Whether you will be pounding the pavement up Heartbreak Hill this Monday or know an iron man competition is in your future, you need to think about how to best nourish your body. To ensure you have the energy and stamina to perform optimally in an endurance-type competition requires the proper amount and type of fuel. Like a race car in the Indy 500, regular grade gas just won’t cut it; you need premium octane.
It is reassuring to know that nutrition advice for people with diabetes who engage in vigorous, prolonged activity is the same as those without diabetes. To get your body in shape, a diet of low glycemic, non-processed carbohydrates, lean proteins, non-starchy vegetables, heart-healthy fats and low-fat dairy is in order.
During competitions of long duration, the body uses its aerobic (oxygen-using) muscle fibers which burn both fatty acids and carbohydrates from blood glucose and muscle glycogen. The more intense your effort the higher the volume of oxygen you will consume and the more glucose you burn. Hence, the greater the amount of carbohydrate you need.

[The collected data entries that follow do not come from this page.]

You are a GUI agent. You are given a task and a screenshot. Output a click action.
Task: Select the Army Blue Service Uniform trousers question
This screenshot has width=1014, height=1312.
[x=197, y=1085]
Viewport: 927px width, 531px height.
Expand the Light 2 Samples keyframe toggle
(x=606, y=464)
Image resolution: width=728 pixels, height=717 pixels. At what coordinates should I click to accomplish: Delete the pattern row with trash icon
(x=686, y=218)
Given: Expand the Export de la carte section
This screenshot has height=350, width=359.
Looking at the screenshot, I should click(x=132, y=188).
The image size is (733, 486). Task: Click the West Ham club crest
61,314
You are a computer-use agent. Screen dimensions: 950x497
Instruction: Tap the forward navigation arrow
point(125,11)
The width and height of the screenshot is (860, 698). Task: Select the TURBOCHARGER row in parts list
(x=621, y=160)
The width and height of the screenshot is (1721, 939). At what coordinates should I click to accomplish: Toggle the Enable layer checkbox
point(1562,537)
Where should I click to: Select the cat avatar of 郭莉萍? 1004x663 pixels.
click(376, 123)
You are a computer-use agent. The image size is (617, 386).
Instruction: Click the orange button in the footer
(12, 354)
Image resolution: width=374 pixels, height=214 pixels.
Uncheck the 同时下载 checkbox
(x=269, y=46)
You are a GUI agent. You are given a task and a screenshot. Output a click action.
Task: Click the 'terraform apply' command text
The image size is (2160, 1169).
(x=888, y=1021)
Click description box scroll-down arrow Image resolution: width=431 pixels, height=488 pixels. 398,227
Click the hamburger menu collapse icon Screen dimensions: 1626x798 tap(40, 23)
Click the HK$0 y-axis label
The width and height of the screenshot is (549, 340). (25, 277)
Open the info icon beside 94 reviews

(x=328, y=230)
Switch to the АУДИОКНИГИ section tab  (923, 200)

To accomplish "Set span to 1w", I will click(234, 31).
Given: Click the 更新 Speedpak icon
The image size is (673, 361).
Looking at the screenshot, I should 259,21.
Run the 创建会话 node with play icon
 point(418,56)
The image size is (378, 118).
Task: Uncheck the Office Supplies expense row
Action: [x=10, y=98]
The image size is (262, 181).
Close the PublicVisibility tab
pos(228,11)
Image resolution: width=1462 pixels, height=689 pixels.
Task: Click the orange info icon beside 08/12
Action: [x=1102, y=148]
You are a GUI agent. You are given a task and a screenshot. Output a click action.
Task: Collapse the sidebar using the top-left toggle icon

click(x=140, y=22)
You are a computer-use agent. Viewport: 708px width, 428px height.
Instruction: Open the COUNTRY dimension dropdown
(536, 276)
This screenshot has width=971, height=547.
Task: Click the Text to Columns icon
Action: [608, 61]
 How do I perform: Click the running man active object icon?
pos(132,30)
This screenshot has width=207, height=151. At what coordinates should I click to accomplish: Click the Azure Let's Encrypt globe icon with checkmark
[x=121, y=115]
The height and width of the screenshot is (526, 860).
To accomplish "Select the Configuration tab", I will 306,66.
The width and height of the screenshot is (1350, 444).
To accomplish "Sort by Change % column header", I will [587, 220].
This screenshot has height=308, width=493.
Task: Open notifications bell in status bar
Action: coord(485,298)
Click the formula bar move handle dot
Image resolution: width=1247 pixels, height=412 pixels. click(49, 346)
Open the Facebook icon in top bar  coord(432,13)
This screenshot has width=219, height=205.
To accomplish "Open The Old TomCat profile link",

You can become hypoglycemic if the ability of your liver to make glucose and maintain normal blood glucose levels is compromised and you don’t supply your body with adequate carbohydrate. You will find that you will be eating large quantities of carbohydrates to maintain your energy level.
Along with ensuring a sufficient source of carbohydrate, keeping hydrated is the most important nutritional priority. Dehydration during competitions, especially those occurring in warm climates, is a serious concern.
While you’re training, make sure you’re getting enough carbohydrate using a bit of simple math. First, convert your weight to kilograms (you can do this easily right in Google). For each kilogram of weight you should eat a certain amount of carbs, depending on how rigorous your training is. (These units are grams per kilogram of body weight, or g/kgbw.)
For moderate to vigorous training, you should eat 7 to 10 g/kgbw of carbs per day. Anything more intense than that, you should consume between 10 and 12 g/kgbw.
(Moderate physical activity is defined as activity requiring 3 to 5.9 times the exertion than you need to give when you’re at rest. Vigorous activity is greater than 6 times the exertion of rest. Generally brisk walking, dancing, biking on flat terrain are examples of moderate level activities.)
So for a 150 pound man, this translates to between 477 grams and 818 grams of carbohydrate per day, depending on the activity level.
Tips for the day of your event!
- Eat 3 to 4 hours before the start of the competition
- Choose low glycemic carbohydrates: whole grain high fiber choices such as whole grain crackers, breads, pastas, vegetables, fruits, along with lean proteins.
- Drink between 17 to 20 ounces of water
- Consume 30 to 60 grams of carbohydrate at 30 to 60 minute intervals
- Choose high glycemic carbohydrates such as crackers, sports drinks, gels, low fat, moderate protein sports bars. High glycemic choices are preferred because you want carbohydrates that are easily digested and can provide fuel quickly.
- Drink 5 to 10 oz of water or sports drink every 15 to 20 minutes. Avoid using juice or soda as their high osmotic load (particle distribution) can increase the risk of gastrointestinal distress.
- Snack within 30 minutes post exercise using high glycemic index carbohydrates and a small amount of lean protein
- Aim for 1 to 1.5 grams of carbohydrate of moderate glycemic index per approximately 2 pounds of body weight and low fat protein at meals for the rest of the day. For example, a cup of chocolate milk, a piece of fruit, a turkey sandwich with lettuce and tomato.
- Drink 16 to 24 oz of water or sports drinks for every pound you lost during the event.
In addition to the fuel and hydration issues all endurance athletes face, people with diabetes have to worry about keep their blood glucose in the safe zone. Either too low or too high and they won’t be able to give their best showing. And extremes of both conditions can be life threatening.
Every athlete is different and the amount of insulin to reduce and carbohydrate to eat will vary based on the day’s climate, your physical condition, your blood glucose control and the intensity and duration of the exercise. Exercise makes the body more sensitive to insulin and, in general, insulin doses need to be reduced for endurance competitions. But be careful—a severe dearth of circulating insulin can lead to the possibility of ketoacidosis.
Trial and error correction is the only true way of determining the right adjustments for you. Make sure you practice a number of times before your big event to make sure you get your doses right. Working with certified diabetes educator nutritionist and exercise physiologist can help you determine the best diet for your competition workouts.
And for all those starting the big race on Monday, good luck!